Pushing back, Davis has sought to disqualify Abbott with a harsh and relentlessly negative campaign, tying him to the cronyism that has taken root in Austin after years of one-party rule. (No Democrat has won statewide office since 1994.)
One attention-grabbing ad accused Abbott of “siding with a corporation over a rape victim,” citing his ruling as a state Supreme Court justice in a case involving damages awarded to a woman sexually assaulted by a door-to-door vacuum salesman.
That charge and others resurfaced in the wheelchair ad, which accused Abbott of denying victims of grievous bodily harm the same right to sue for damages he exercised after being left paralyzed while jogging through a Houston neighborhood in 1984.

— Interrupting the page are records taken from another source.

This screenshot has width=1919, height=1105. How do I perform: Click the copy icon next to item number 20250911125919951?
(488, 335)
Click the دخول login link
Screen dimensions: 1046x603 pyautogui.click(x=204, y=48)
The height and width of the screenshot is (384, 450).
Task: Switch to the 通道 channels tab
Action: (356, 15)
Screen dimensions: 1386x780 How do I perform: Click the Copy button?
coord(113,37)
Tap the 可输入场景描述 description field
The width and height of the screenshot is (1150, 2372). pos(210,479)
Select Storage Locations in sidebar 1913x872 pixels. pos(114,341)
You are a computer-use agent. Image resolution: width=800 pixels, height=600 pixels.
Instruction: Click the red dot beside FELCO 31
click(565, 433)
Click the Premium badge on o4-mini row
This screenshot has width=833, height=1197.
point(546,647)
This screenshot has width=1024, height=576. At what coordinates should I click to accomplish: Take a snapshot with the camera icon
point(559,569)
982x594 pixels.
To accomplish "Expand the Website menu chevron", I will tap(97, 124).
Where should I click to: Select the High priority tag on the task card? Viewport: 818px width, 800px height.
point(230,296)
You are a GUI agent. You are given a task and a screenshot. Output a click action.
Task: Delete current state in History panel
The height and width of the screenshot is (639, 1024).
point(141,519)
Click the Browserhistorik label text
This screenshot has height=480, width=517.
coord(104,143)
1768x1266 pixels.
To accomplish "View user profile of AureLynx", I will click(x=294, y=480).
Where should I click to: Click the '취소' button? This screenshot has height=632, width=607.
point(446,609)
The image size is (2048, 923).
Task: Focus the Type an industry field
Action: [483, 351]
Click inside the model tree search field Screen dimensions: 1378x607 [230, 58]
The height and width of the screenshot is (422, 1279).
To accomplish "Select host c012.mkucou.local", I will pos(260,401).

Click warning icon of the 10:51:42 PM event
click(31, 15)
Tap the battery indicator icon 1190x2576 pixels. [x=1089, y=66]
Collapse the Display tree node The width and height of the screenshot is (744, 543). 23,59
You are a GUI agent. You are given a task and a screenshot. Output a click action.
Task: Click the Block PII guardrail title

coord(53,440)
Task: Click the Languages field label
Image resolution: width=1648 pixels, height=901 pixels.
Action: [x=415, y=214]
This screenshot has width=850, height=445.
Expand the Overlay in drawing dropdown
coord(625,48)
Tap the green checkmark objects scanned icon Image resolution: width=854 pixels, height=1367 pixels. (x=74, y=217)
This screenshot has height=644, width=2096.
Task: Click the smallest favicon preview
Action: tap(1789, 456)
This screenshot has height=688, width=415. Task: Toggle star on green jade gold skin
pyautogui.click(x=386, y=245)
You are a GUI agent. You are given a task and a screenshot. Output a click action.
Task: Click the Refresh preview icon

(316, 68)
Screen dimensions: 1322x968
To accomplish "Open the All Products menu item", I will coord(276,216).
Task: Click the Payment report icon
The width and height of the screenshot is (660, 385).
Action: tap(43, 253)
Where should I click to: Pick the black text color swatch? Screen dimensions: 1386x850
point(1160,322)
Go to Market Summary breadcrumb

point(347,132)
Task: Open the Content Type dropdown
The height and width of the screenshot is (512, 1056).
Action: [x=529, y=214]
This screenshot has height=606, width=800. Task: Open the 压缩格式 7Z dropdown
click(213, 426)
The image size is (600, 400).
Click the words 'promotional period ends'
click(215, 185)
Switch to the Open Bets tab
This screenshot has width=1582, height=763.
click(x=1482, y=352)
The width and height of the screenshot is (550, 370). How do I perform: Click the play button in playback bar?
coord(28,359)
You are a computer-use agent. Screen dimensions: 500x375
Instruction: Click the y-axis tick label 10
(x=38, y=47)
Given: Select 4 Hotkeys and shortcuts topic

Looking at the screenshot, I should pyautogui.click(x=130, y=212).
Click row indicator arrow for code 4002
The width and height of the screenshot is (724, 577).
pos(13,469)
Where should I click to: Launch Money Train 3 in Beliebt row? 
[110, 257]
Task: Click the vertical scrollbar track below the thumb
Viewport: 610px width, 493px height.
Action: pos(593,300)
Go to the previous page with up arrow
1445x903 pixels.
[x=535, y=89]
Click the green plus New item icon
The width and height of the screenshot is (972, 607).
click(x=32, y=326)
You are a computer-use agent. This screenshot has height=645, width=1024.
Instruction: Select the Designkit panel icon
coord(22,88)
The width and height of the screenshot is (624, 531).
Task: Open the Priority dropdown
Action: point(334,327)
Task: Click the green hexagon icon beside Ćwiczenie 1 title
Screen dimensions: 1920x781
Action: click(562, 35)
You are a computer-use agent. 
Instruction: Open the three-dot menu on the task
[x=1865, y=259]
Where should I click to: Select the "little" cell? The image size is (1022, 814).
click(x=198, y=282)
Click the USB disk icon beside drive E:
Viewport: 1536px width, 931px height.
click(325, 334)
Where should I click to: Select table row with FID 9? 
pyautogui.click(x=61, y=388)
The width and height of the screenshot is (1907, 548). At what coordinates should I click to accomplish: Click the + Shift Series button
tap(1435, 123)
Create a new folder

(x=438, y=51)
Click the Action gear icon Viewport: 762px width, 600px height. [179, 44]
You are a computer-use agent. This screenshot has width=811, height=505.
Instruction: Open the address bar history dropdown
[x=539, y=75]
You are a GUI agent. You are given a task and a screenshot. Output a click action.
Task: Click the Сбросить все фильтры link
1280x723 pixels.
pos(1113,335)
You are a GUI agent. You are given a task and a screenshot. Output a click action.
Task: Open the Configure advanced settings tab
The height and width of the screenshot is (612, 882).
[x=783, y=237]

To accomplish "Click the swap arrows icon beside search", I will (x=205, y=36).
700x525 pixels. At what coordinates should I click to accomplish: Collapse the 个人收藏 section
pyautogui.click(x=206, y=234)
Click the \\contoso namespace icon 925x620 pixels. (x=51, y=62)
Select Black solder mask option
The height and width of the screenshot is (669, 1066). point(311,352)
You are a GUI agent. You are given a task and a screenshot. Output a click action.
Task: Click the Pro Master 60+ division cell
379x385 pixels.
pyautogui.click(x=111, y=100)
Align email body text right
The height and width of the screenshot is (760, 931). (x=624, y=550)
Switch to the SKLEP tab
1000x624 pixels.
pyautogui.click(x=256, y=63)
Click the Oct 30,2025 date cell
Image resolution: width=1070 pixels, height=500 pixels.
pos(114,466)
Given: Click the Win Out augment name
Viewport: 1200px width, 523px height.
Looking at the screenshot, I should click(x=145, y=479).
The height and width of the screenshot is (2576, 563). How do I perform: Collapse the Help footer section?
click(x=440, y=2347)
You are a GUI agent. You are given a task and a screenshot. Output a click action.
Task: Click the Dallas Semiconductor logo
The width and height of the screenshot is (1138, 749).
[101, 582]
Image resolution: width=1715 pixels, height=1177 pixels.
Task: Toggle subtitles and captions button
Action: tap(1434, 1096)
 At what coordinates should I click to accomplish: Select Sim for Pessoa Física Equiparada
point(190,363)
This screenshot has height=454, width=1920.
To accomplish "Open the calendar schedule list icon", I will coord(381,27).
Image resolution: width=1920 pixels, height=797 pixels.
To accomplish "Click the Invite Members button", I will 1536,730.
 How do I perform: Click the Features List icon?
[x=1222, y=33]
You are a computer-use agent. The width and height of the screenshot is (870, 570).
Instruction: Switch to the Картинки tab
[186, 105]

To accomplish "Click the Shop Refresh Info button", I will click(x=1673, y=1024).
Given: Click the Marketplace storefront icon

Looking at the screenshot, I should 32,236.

Abbott’s campaign was quick to condemn the ad as desperate and “disgusting” and even some Democrats cringed, which led to Davis’ recent stop at Guero’s Taco Bar, where she was seated among a dozen supporters — seven in wheelchairs.
After a bit of stilted small talk for the cameras, Davis did her roundelay of media interviews. “I stand by the ad,” she told reporters. “The ad serves a single purpose and it is to call Greg Abbott out for his hypocrisy.”
The candidate’s struggles inside Texas — to defend her judgment, to spur Democrats to the polls, to convince people the governor’s race is not yet over — has dampened expectations the state will be turning blue anytime soon. But Davis continues to attract a large and adoring audience.
Cosmopolitan magazine this month offered a ringing endorsement, describing Davis as “an American icon” and “a role model for the many who work to build a big life from a difficult place.” In less than two weeks, the editorial was shared on social media 1.6 million times.